Detalles de la tarea. Convierte en una lista JSON de cadenas las líneas de los registros que van desde el comienzo hasta la línea que contiene "The image size is (1373, 858). [105, 428]", con ambos extremos incluidos. Usa una cadena por línea y omite las líneas en blanco.

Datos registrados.
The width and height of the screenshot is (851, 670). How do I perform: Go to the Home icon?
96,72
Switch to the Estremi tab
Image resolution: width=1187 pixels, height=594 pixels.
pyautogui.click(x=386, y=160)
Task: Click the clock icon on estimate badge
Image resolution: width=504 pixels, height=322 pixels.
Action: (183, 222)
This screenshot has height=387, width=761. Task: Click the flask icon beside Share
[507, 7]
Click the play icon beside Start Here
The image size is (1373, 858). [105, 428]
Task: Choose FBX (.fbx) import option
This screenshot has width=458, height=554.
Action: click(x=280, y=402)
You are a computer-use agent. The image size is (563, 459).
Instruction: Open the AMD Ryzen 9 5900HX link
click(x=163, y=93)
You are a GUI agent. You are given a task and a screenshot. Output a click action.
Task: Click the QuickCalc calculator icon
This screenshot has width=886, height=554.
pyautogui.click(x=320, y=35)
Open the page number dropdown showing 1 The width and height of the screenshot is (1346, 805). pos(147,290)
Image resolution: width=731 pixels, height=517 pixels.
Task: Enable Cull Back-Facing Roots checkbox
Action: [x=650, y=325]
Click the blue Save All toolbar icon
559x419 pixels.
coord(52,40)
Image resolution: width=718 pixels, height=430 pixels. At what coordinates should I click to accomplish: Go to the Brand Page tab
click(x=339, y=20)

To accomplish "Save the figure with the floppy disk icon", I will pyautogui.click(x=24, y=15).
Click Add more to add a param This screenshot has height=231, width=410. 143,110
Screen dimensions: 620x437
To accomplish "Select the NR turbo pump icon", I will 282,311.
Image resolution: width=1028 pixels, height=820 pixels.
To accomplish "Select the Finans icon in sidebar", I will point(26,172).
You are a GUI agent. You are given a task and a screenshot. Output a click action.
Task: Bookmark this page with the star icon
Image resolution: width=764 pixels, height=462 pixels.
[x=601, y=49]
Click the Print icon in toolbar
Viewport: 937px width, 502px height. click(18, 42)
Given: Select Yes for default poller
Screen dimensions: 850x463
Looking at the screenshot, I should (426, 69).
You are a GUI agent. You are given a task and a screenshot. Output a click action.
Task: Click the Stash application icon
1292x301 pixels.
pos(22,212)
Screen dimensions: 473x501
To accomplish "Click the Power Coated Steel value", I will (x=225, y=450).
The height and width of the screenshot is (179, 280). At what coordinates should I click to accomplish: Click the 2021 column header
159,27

Solución de la tarea.
[
  "The width and height of the screenshot is (851, 670). How do I perform: Go to the Home icon?",
  "96,72",
  "Switch to the Estremi tab",
  "Image resolution: width=1187 pixels, height=594 pixels.",
  "pyautogui.click(x=386, y=160)",
  "Task: Click the clock icon on estimate badge",
  "Image resolution: width=504 pixels, height=322 pixels.",
  "Action: (183, 222)",
  "This screenshot has height=387, width=761. Task: Click the flask icon beside Share",
  "[507, 7]",
  "Click the play icon beside Start Here",
  "The image size is (1373, 858). [105, 428]"
]